--- Start Document text ---

No, we only take read mm lock. We need to WP only those pages which have
been noted to be written, the page passed the filtering with all the masks
and page successfully got added to user buffer. This would break if we try
to decouple.

>
> Nit: I'd prefer the excluded_mask be replaced by inverted_mask, but we
> already discussed that so feel free to ignore. This would remove a bit
> of logic from the filtering code, and userspace could always wrap the
> ioctl in a function that converts from required+excluded into
> required+inverted.
>
> While here, I wonder if we really need to fail the call if there are
> unknown bits in those masks set: if this bit set is expanded with
> another category flags, a newer userspace run on older kernel would
> get EINVAL even if the "treat unknown as 0" be what it requires.
> There is no simple way in the API to discover what bits the kernel
> supports. We could allow a no-op (no WP nor GET) call to help with
> that and then rejecting unknown bits would make sense.

--- End Document text ---
--- Start Supplied data ---

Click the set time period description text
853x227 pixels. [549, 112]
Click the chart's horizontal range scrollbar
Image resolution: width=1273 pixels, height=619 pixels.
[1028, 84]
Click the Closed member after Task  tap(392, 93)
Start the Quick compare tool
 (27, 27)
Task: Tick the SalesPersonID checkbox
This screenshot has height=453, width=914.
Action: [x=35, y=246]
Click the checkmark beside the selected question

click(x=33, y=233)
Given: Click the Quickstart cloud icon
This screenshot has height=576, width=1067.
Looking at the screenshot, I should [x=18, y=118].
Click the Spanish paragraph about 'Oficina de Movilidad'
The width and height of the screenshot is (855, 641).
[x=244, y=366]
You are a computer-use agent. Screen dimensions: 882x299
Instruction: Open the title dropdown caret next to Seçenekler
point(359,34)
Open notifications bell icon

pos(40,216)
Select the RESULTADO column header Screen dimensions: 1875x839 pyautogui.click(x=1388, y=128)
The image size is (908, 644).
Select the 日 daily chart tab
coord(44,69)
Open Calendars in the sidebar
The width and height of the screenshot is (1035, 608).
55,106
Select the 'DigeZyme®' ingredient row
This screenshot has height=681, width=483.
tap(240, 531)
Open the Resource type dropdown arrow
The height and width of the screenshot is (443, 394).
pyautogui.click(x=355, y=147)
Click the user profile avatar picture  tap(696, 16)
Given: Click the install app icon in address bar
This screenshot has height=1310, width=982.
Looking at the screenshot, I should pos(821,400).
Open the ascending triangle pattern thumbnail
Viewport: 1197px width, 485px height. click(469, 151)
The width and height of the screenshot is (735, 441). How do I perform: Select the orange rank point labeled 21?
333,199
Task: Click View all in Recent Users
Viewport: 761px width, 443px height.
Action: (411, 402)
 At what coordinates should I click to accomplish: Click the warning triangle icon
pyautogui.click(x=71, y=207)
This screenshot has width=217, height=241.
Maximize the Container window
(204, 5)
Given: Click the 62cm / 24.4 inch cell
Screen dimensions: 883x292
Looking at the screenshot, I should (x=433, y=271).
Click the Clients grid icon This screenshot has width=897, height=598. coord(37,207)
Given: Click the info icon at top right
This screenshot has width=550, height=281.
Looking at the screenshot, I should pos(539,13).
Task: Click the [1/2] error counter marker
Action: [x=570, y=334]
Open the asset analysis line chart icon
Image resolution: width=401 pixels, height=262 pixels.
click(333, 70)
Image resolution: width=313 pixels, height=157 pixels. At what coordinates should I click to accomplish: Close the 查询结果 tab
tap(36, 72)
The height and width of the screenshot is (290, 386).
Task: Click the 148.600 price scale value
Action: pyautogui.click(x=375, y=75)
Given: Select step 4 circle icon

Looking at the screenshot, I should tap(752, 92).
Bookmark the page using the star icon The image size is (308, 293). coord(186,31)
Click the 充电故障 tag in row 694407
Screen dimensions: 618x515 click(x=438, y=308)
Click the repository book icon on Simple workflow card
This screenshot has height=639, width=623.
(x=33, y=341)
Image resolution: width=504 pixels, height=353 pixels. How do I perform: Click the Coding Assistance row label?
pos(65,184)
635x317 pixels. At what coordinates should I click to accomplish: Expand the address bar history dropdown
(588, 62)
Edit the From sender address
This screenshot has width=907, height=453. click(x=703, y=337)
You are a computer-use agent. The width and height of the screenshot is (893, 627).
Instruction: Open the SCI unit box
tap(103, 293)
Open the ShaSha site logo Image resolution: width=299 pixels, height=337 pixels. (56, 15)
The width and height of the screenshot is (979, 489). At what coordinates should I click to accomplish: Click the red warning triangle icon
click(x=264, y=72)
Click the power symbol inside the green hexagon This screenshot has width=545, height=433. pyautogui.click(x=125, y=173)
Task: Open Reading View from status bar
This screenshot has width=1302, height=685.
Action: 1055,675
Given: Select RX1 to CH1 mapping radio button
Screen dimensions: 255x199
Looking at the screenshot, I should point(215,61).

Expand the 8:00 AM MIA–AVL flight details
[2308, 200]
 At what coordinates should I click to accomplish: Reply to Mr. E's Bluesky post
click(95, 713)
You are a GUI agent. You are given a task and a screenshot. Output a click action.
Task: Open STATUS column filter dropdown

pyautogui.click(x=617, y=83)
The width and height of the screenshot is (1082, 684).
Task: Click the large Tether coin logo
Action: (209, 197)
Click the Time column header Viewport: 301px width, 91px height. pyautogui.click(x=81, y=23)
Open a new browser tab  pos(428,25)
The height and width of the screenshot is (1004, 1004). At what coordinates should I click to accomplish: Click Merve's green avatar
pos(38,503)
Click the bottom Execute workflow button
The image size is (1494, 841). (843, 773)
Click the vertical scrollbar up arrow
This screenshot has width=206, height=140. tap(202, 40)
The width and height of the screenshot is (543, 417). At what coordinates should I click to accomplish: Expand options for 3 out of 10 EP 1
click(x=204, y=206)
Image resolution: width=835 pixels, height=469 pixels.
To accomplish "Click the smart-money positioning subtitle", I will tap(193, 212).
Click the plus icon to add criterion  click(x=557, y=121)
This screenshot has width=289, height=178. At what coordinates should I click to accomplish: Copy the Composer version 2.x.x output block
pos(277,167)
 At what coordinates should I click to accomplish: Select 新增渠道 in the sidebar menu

--- End Supplied data ---

» Things to do:
**A.** Extract from the ioctl discussion the passage starting at "No, we only" and ending at "to decouple.".
**B.** According to the ioctl discussion, why could failing the call when unknown bits are set in the masks cause a problem?
**C.** Proceed with the ioctl discussion, picking up after its last sentence.

» Answers for this exercise:
**A.**
No, we only take read mm lock. We need to WP only those pages which have
been noted to be written, the page passed the filtering with all the masks
and page successfully got added to user buffer. This would break if we try
to decouple.

**B.** If the bit set is later expanded with new category flags, a newer userspace running on an older kernel would receive EINVAL even when treating the unknown bits as 0 is what it requires. The API also offers no simple way to discover which bits the kernel supports.

**C.**
I've not seen any examples of this. But I've seen examples of returning
error if kernel doesn't support a feature. Each new feature comes with a
kernel version, greater than this version support this feature. If user is
trying to use advanced feature which isn't present in a kernel, we should
return error and not proceed to confuse the user/kernel. In fact if we look
at userfaultfd_api(), we return error immediately if feature has some bit
set which kernel doesn't support.

>
>>> [...]
>>>> --- a/include/uapi/linux/fs.h
>>>> +++ b/include/uapi/linux/fs.h
>>>> +/*
>>>> + * struct page_region - Page region with bitmap flags
>>>> + * @start: Start of the region
>>>> + * @len: Length of the region in pages
>>>> + * bitmap: Bits sets for the region
>>>
>>> '@' is missing for the third field. BTW, maybe we can call it
>>> something like `flags` or `category` (something that hints at the
>>> meaning of the value instead of its data representation).
>> The deification of this struct says, "with bitmap flags". Bitmap was a
>> different name. I'll update it to flags.
>
> From the implementation and our discussions I guess the
> `bitmap`/`flags` field is holding a set of matching categories: a bit
> value 1 = pages are in this category, value 0 = pages are not in this
> category.
>
>>>> +/*
>>>> + * struct pm_scan_arg - Pagemap ioctl argument
>>>> + * @size: Size of the structure
>>>> + * @flags: Flags for the IOCTL
>>>> + * @start: Starting address of the region
>>>> + * @len: Length of the region (All the pages in this length are included)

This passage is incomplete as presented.